**SELECTED EXCERPT:**
Nigeria’s success in fighting disease outbreaks

African countries like Nigeria, however, have had to learn hard lessons from the outbreak of Ebola in 2014. By the time Ebola was dealt with, Nigeria had 20 cases and eight deaths. It had started in Lagos, one of Africa’s most populous cities, and the government’s ability to contain it under prevailing conditions of a health system on its knees put a shining light on the country. Moreover, Nigeria has also been silently dealing with many different infectious diseases over the last few years. With all this, the country has learnt some major lessons that it is using to help other African countries to fight COVID-19. This arguably makes the country better prepared to fight the disease than countries like the US.

For instance, Ebola taught Nigeria a crucial lesson in the fight against a disease outbreak that has already erupted, when it would have been easier to stop it early on.

Nigeria is now applying what it learned back then with regards to the threat of the coronavirus. In particular, Nigeria knows that public health interventions cannot be vertical.

Vertical responses are interventions that target specific diseases at a given time and are mostly curative, like cholera or malaria interventions for instance. A number of development partners like the Bill and Melinda Gates Foundation have focused on vertical interventions such as their work on malaria, which however do little to ensure there is a holistic approach to health care.

Horizontal approaches, on the other hand, are broader and focus on prevention and care with a focus on the general wellbeing of a community – making it harder for disease to spread rapidly. Nigeria therefore understands the importance of strengthening systems that regards public health as connected with any other facet of life. Equally important is surveillance, airport and border screenings. Taking people’s temperatures, asking about their travel history and questions related to the symptoms of the disease. A lesson that the US is yet to learn.

**WHAT TO DO:** According to the text on Nigeria's fight against disease outbreaks, how many cases and deaths did Nigeria have by the time Ebola was dealt with? The data that follows is not needed for this.

**SOURCE DATA:**
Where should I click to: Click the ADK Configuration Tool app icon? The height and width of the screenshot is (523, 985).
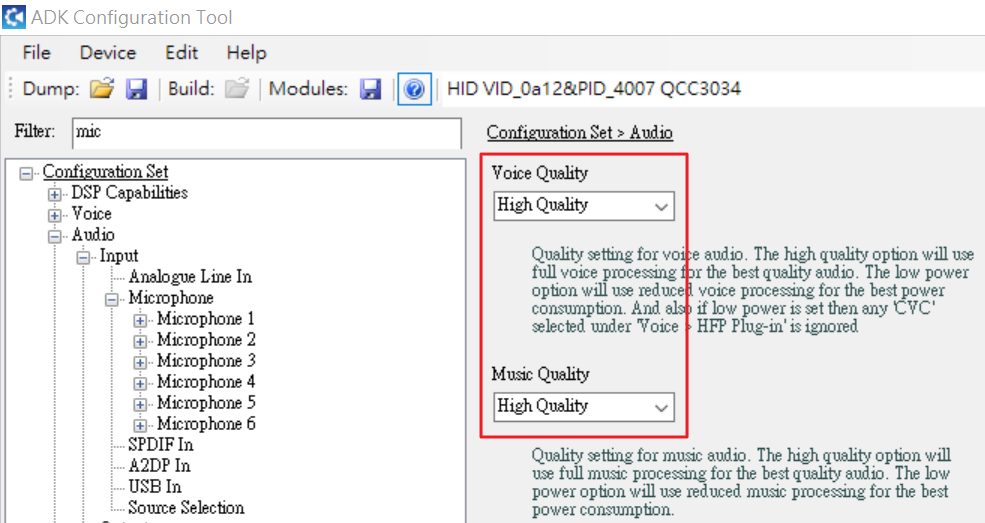click(x=15, y=17)
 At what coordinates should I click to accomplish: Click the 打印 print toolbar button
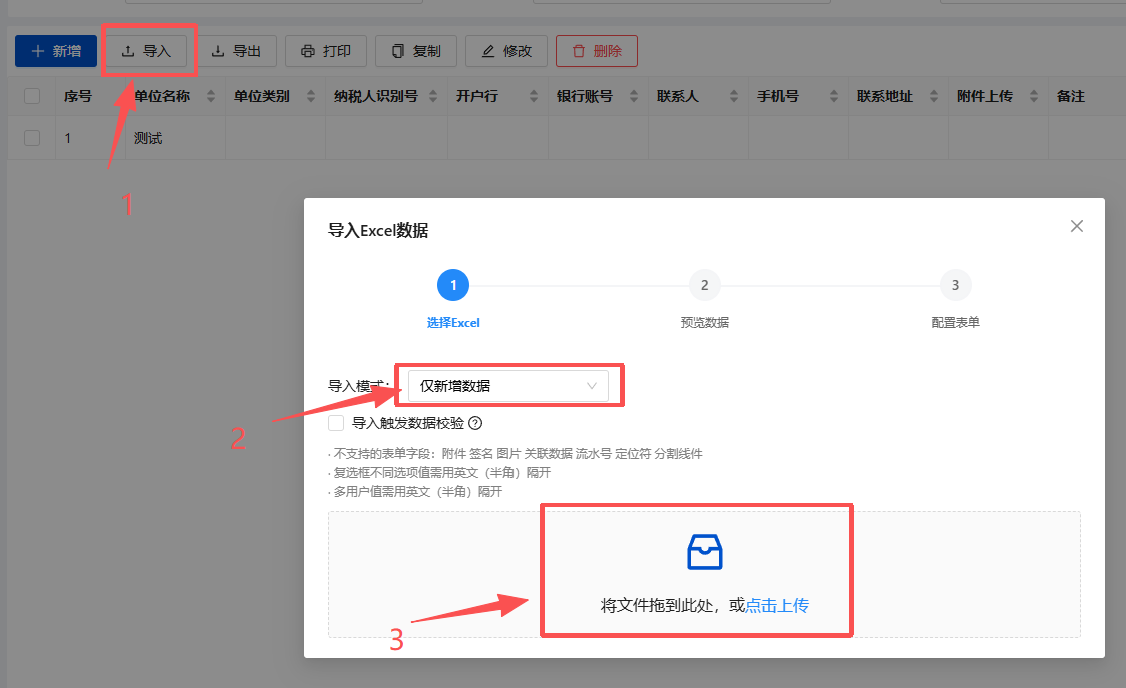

**EXERCISE RESULT:** Nigeria had 20 cases and eight deaths.